# [PROBLEM TO WORK ON]
Your output should be the records below, word for word and picture-free.
+ + + + + + +
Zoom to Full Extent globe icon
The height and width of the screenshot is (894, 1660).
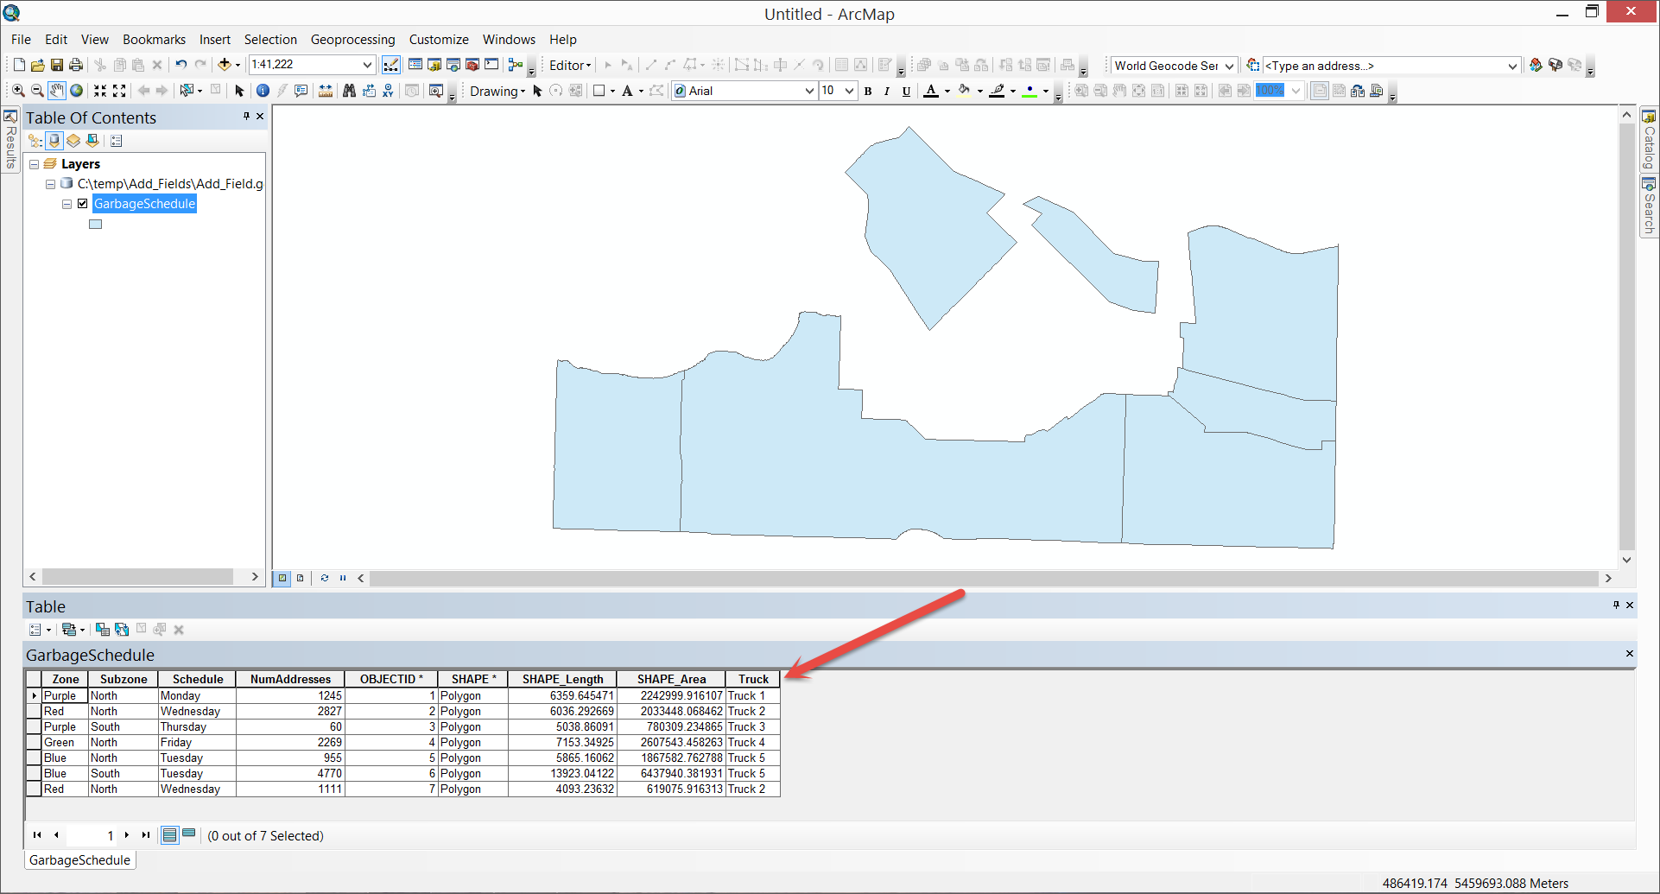(x=76, y=91)
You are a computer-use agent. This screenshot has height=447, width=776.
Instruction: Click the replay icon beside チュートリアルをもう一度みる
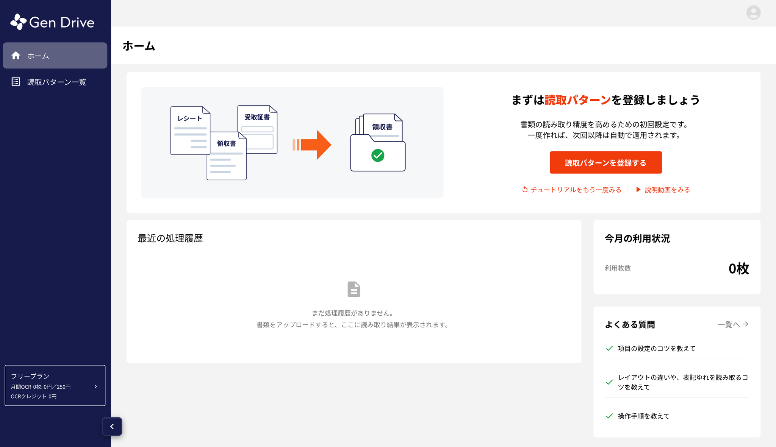525,190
+ + + + + + +
# [PROBLEM SOLUTION]
Zoom to Full Extent globe icon
The height and width of the screenshot is (894, 1660).
(x=76, y=91)
You are a computer-use agent. This screenshot has height=447, width=776.
Instruction: Click the replay icon beside チュートリアルをもう一度みる
525,190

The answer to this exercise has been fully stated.